Tim Peters [Sun, 6 May 2001 01:05:02 +0000 (01:05 +0000)]
Generalize zip() to work with iterators.
NEEDS DOC CHANGES.
More AttributeErrors transmuted into TypeErrors, in test_b2.py, and,
again, this strikes me as a good thing.
This checkin completes the iterator generalization work that obviously
needed to be done. Can anyone think of others that should be changed?
Tim Peters [Sat, 5 May 2001 21:05:01 +0000 (21:05 +0000)]
Reimplement PySequence_Contains() and instance_contains(), so they work
safely together and don't duplicate logic (the common logic was factored
out into new private API function _PySequence_IterContains()).
Visible change:
some_complex_number in some_instance
no longer blows up if some_instance has __getitem__ but neither
__contains__ nor __iter__. test_iter changed to ensure that remains true.
Skeletal version; I'm checking this in now so I can keep a list of changes,
but don't plan on actually writing any text until, ooh, say, July or
thereabouts.
Tim Peters [Sat, 5 May 2001 10:06:17 +0000 (10:06 +0000)]
Make 'x in y' and 'x not in y' (PySequence_Contains) play nice w/ iterators.
NEEDS DOC CHANGES
A few more AttributeErrors turned into TypeErrors, but in test_contains
this time.
The full story for instance objects is pretty much unexplainable, because
instance_contains() tries its own flavor of iteration-based containment
testing first, and PySequence_Contains doesn't get a chance at it unless
instance_contains() blows up. A consequence is that
some_complex_number in some_instance
dies with a TypeError unless some_instance.__class__ defines __iter__ but
does not define __getitem__.
Tim Peters [Sat, 5 May 2001 05:36:48 +0000 (05:36 +0000)]
Make unicode.join() work nice with iterators. This also required a change
to string.join(), so that when the latter figures out in midstream that
it really needs unicode.join() instead, unicode.join() can actually get
all the sequence elements (i.e., there's no guarantee that the sequence
passed to string.join() can be iterated over *again* by unicode.join(),
so string.join() must not pass on the original sequence object anymore).
Tim Peters [Sat, 5 May 2001 04:24:43 +0000 (04:24 +0000)]
Mark string.join() as done. Turns out string_join() works "for free" now,
because PySequence_Fast() started working for free as soon as
PySequence_Tuple() learned how to work with iterators. For some reason
unicode.join() still doesn't work, though.
Tim Peters [Sat, 5 May 2001 03:56:37 +0000 (03:56 +0000)]

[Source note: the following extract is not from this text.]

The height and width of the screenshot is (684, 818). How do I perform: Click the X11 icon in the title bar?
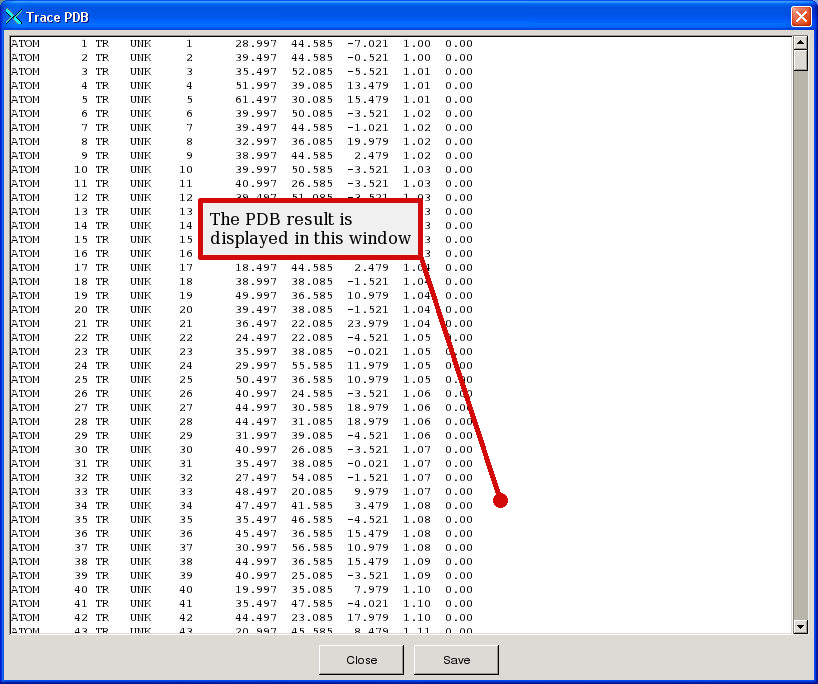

Generalize tuple() to work nicely with iterators.
NEEDS DOC CHANGES.
This one surprised me! While I expected tuple() to be a no-brainer, turns
out it's actually dripping with consequences:
1. It will *allow* the popular PySequence_Fast() to work with any iterable
object (code for that not yet checked in, but should be trivial).
2. It caused two std tests to fail. This because some places used
PyTuple_Sequence() (the C spelling of tuple()) as an indirect way to test
whether something *is* a sequence. But tuple() code only looked for the
existence of sq->item to determine that, and e.g. an instance passed
that test whether or not it supported the other operations tuple()
needed (e.g., __len__). So some things the tests *expected* to fail
with an AttributeError now fail with a TypeError instead. This looks
like an improvement to me; e.g., test_coercion used to produce 559
TypeErrors and 2 AttributeErrors, and now they're all TypeErrors. The
error details are more informative too, because the places calling this
were *looking* for TypeErrors in order to replace the generic tuple()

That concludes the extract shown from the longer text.